One segment of this episode, called “Dial D for Diddly”, is the focus of the complaints, focusing on the devout Christian character Ned Flanders believing that he is hearing the voice of God telling him to kill specific people, turning out to be Homer using Ned as a way to eliminate his enemies. Later in the episode, it is revealed that God is not actually able to undo the damage caused, as he admits that Satan is the ruler of the world, who he later brings coffee on request.

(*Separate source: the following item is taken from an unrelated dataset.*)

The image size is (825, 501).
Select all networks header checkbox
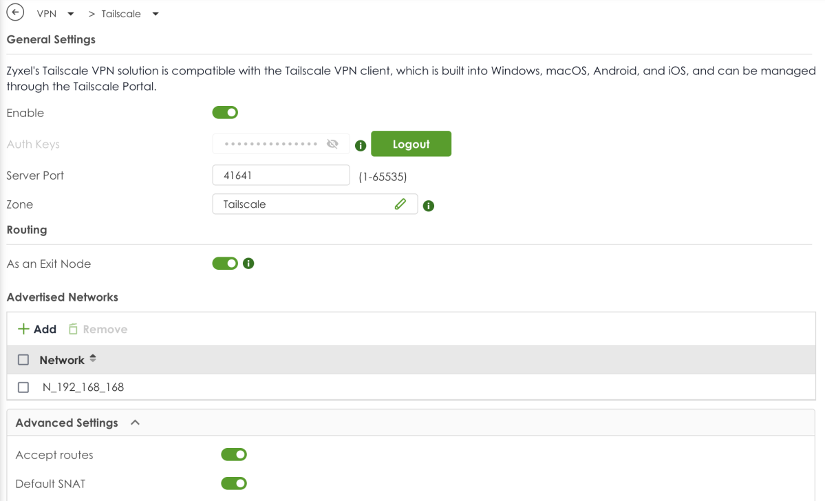click(x=23, y=360)
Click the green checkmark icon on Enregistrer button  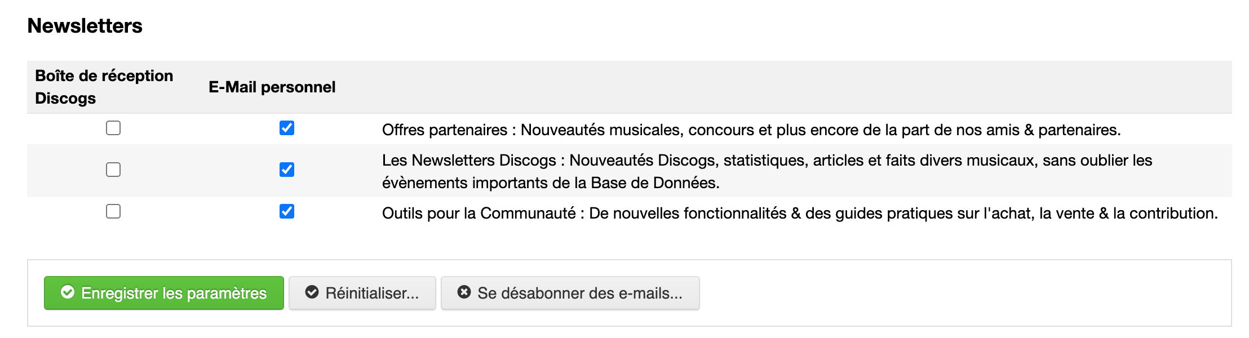pyautogui.click(x=68, y=292)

RTUK voiced their distaste as they explained their issues with the segment: “One of the characters is abusing another one’s religious beliefs to make him commit murders. The Bible is publicly burned in one scene and God and the Devil are shown in human bodies. [By airing the content, CNBC-e were] making fun of God, encouraging the young people to exercise violence by showing the murders as God’s orders.”

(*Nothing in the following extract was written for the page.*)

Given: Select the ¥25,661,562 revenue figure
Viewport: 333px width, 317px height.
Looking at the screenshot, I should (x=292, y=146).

CNBC-e, whose main audience demographic is the ‘young middle-class’ (with imported entertainment content mainly aired as English with Turkish subtitles), claim that they will not counter the fine against them until it is revealed how much they would have to pay.
Turkey, a country of around 75m people, claim 96% of their population to be Muslim, though officially recognise other religions with equal rights.
The decision from RTUK is not the first religious-based controversy in recent times on the country’s TV schedule, though, as Turkey’s ‘devout’ Prime Minister Recep Tayyip Erdogan had personally waded in on a popular soap opera that he claimed represented a negative portrayal of the former Ottoman Empire. The Star TV series Magnificent Century (‘Muhtesem Yuzyil’), shows 16th-century ruler ’Ottoman Sultan Suleiman the Magnificent’ as focusing more on ‘drinking alcohol and spending time with his harem’ than conquering nearby lands, a depiction which has seen the ratings-topper recieve over 70,000 complaints mostly from groups of ‘conservative Muslims’ who request the series to be banned.
While any portrayal of a historical figure around the world would have to go some way to challenge the ‘creative freedom’ that the likes of NBC seem to implement on some of their pilot projects, that American network’s Turkish cousin now has to deal with the fact that some organisations regulating The Simpsons don’t understand a joke, however controversial it appears…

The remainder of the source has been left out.